Provided records —
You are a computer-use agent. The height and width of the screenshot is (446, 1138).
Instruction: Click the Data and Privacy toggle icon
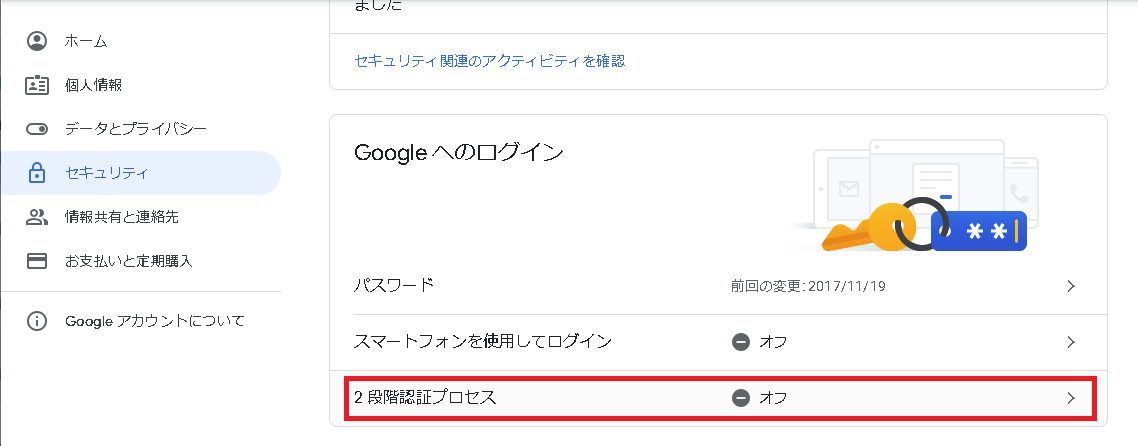36,129
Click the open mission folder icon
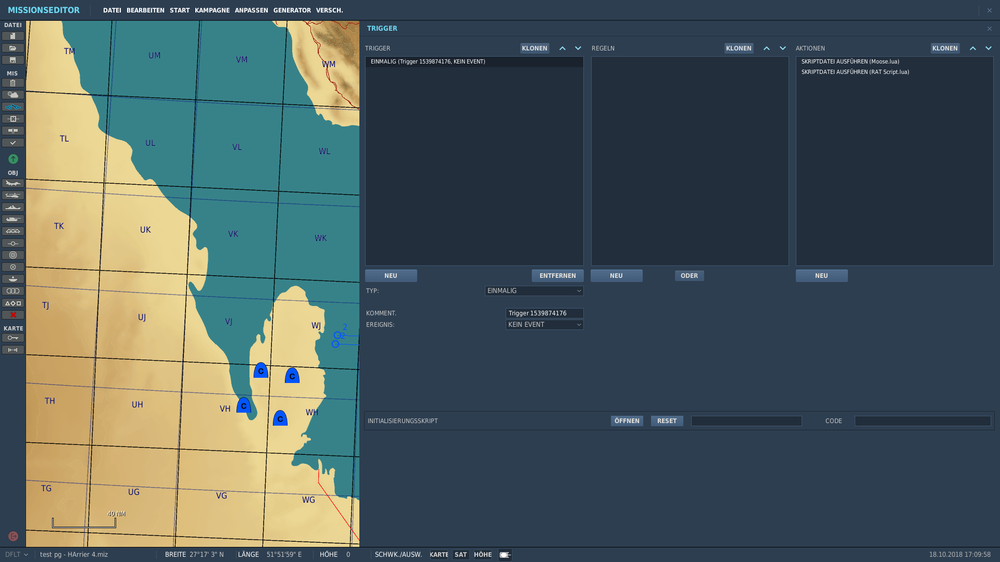This screenshot has height=562, width=1000. (13, 48)
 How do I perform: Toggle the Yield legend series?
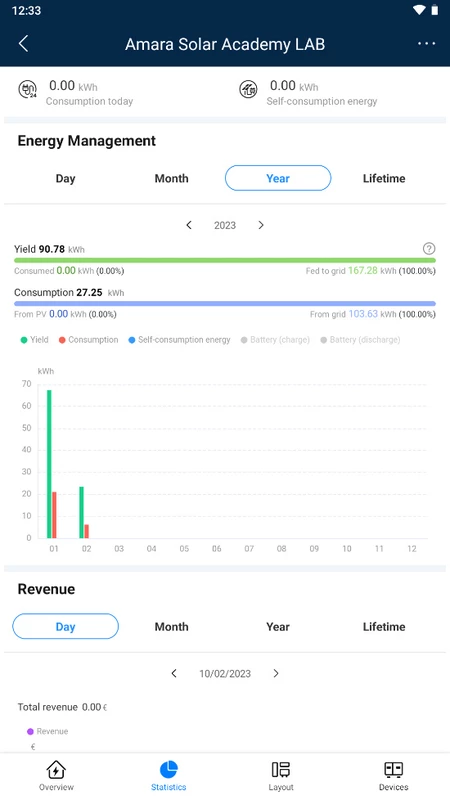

What the task asks — The required output is the span of lines from the line with "Instruction: Click the" through the final line of the listing above, reproduced exactly, minus the pictures.

Written answer —
Instruction: Click the Data and Privacy toggle icon
36,129
Click the open mission folder icon
This screenshot has height=562, width=1000. (13, 48)
 How do I perform: Toggle the Yield legend series?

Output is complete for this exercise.